* **Request 1**: Copy the records exactly, from the line containing "At what coordinates" through the line containing "coord(69,351)", including both of those lines. Leave the pictures out.

* **Selection**:
By Serena Bettis, as reported in Mid Valley Times


In the heart of the Central Valley, itself the heart of California agriculture, Reedley College has focused on cultivating an environment where students can grow into careers in ag and innovative technologies can blossom. 


With more than 2,000 students enrolled in agriculture and natural resources, manufacturing, and engineering and computer science programs, Reedley College is dedicated to growing the next generation of agricultural leaders. Faculty, students and industry partners demonstrated how the college is going about that at the Reedley College Agriculture Conference on Oct. 9. 


“The future as I see it is about creating new opportunities to solve the challenges and address barriers in sustaining our economic base in the Central Valley, and ag is obviously the biggest pillar of our economy,” Reedley College President Jerry Buckley said. 

To open the annual conference, Buckley described the new and expanding programs being offered at Reedley College, as well as the plans to break ground on the campus’s new Ag Innovation Center in 2026. The center will be a two-story, 8,000-square-foot building with offices, meeting spaces, a working shop area and an outdoor equipment yard where ag tech and new equipment can be tested and developed. 


In addition to the traditional agriculture pathways offered in plant science, animal science, mechanical agriculture and ag business, Buckley said Reedley College has non-traditional pathways that support trades in manufacturing, logistics, engineering, data science and more. One of these pathways is the AgTEC certificate program, which provides competency-based education for a variety of ag systems skills. 


Through the program, current farmworkers have the opportunity to take courses in English or Spanish that fit around their schedules and give them the knowledge they need to move up in their careers. Competency-based education means workers will get credit for skills and experience they already have and will tackle new competencies until they have them mastered. 


The program, officially called the AgTEC Workforce program, is one of three programs operated through the F3 Initiative. F3, which stands for farms, food and future, is supported by the Central Valley Community Foundation and was created to support agriculture in the region. The initiative received a $65 million reward from the U.S. Economic Development Administration in 2022.

* **Request 2**: Decide whether each statement agrees with the Reedley College article, answering yes or no and quoting the words that decide it. (a) The planned Ag Innovation Center will be a two-story building. (b) AgTEC courses are offered only in English. (c) The F3 Initiative received its award in 2024.

* **Supplied material**:
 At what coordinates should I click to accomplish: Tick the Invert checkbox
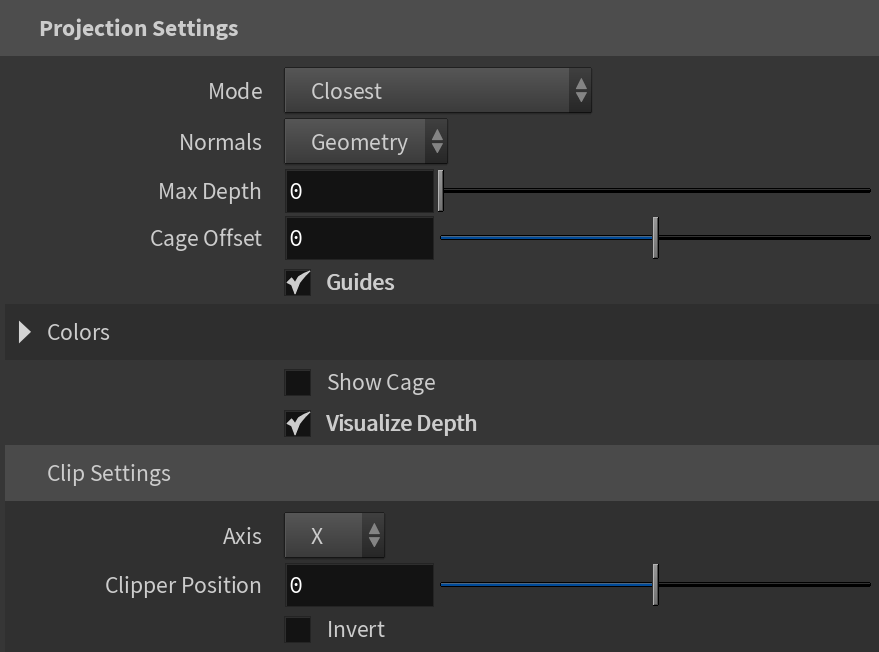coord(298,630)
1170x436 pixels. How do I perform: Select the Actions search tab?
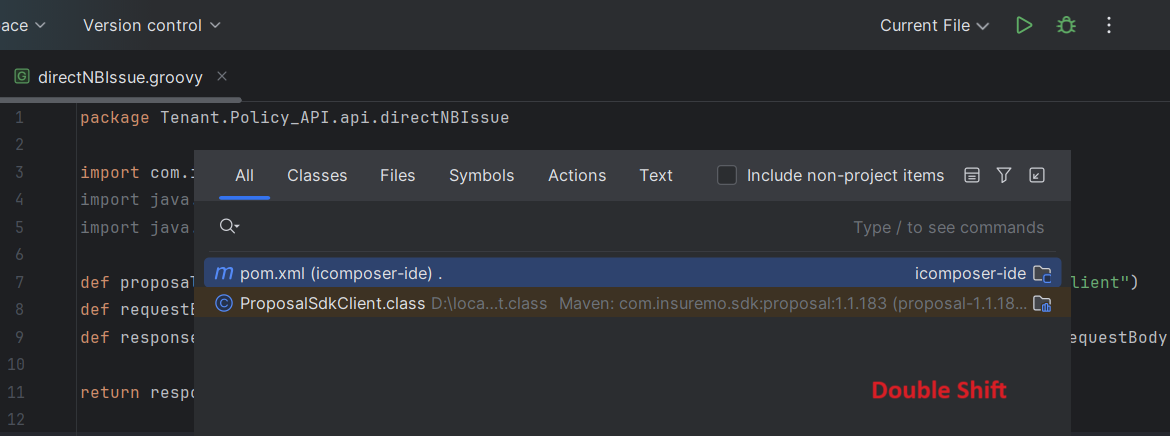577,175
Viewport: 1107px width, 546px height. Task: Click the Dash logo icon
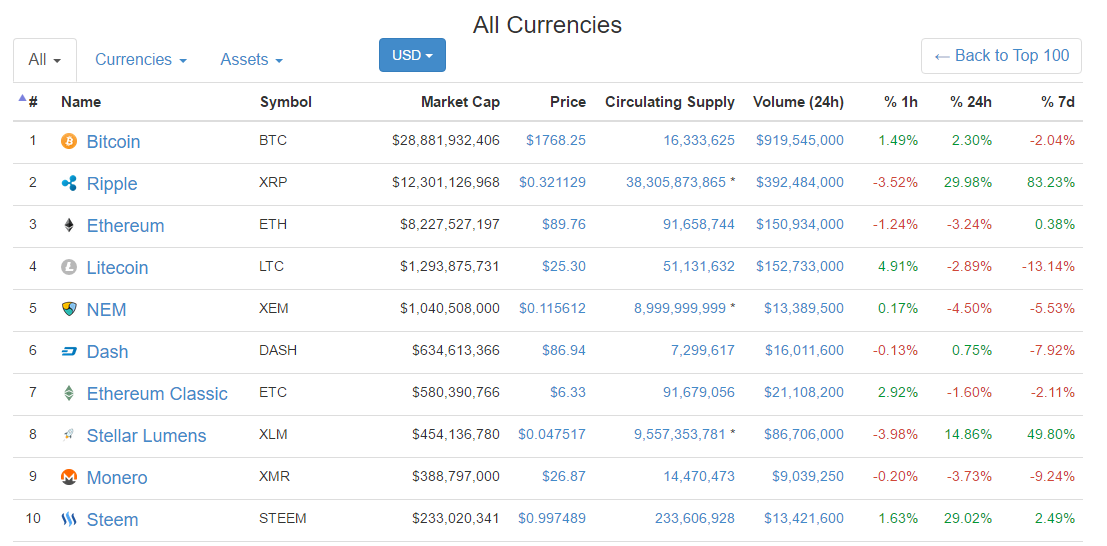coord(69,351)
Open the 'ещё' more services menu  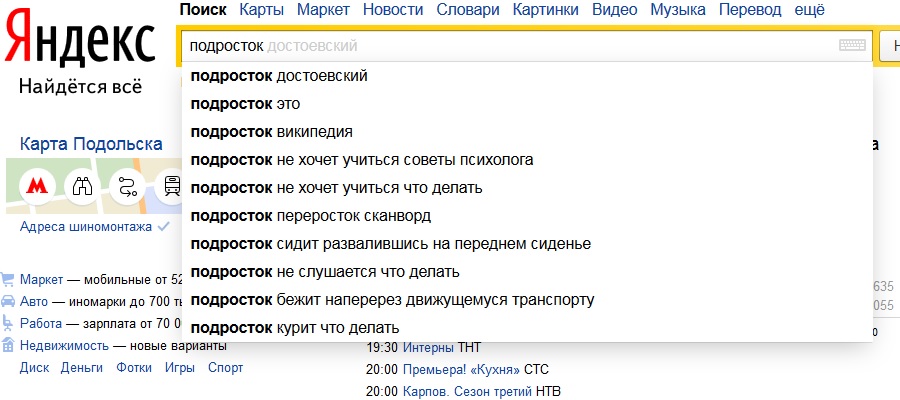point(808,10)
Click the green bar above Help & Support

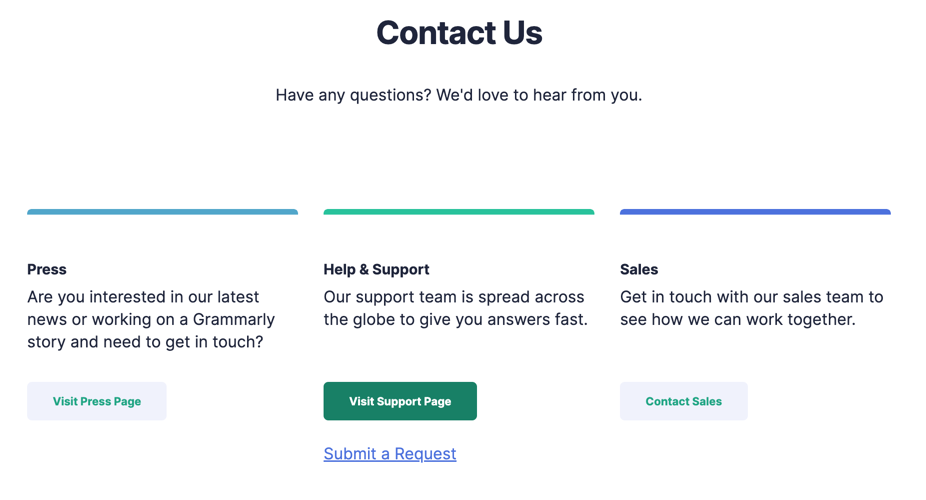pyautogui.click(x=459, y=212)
==
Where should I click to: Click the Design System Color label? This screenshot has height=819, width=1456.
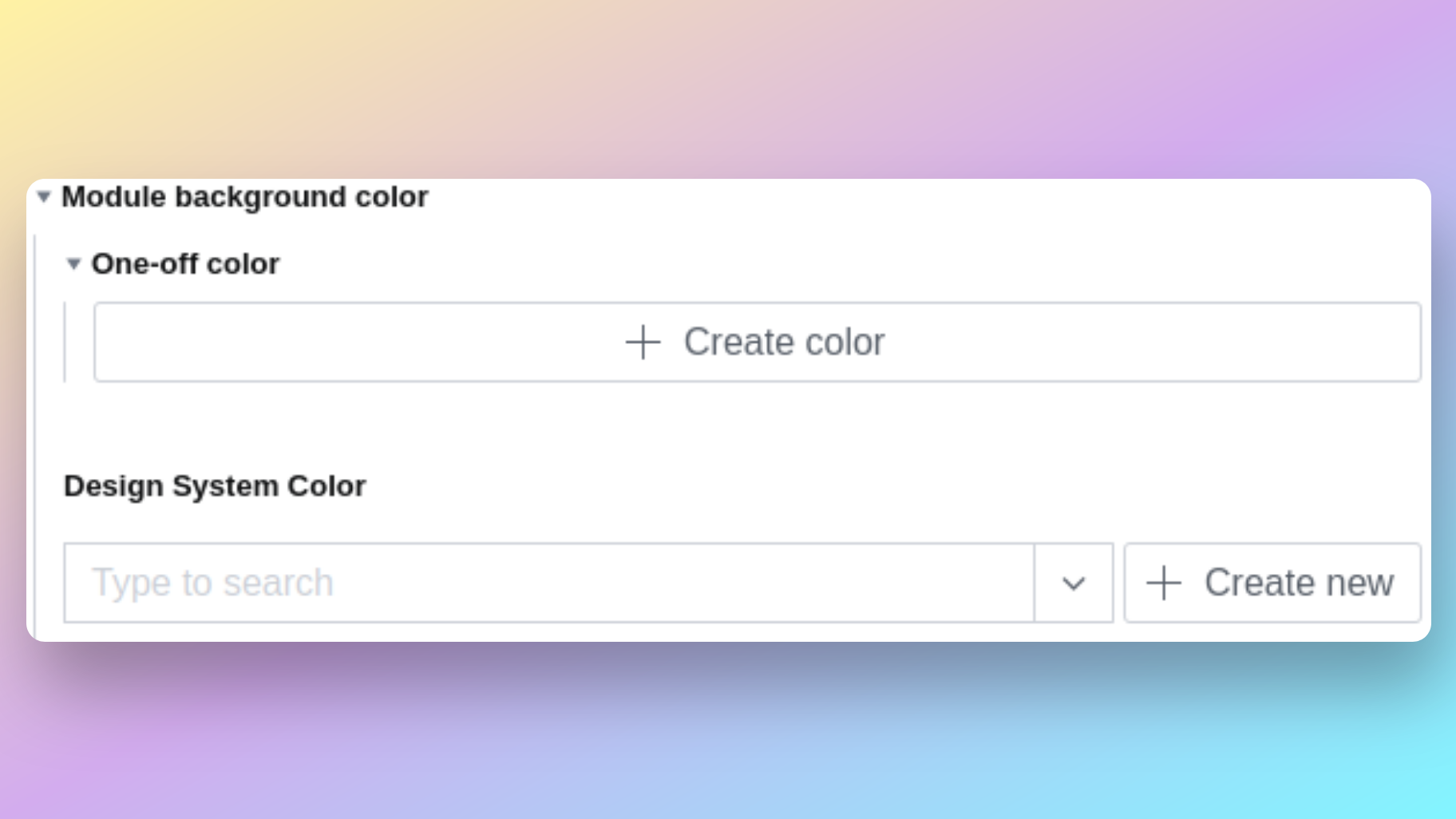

* **Full response 1**:
 At what coordinates should I click to accomplish: Tick the Invert checkbox
coord(298,630)
1170x436 pixels. How do I perform: Select the Actions search tab?
577,175
Viewport: 1107px width, 546px height. Task: Click the Dash logo icon
coord(69,351)

* **Full response 2**:
(a) Yes: "The center will be a two-story, 8,000-square-foot building"
(b) No: "take courses in English or Spanish"
(c) No: "received a $65 million reward from the U.S. Economic Development Administration in 2022"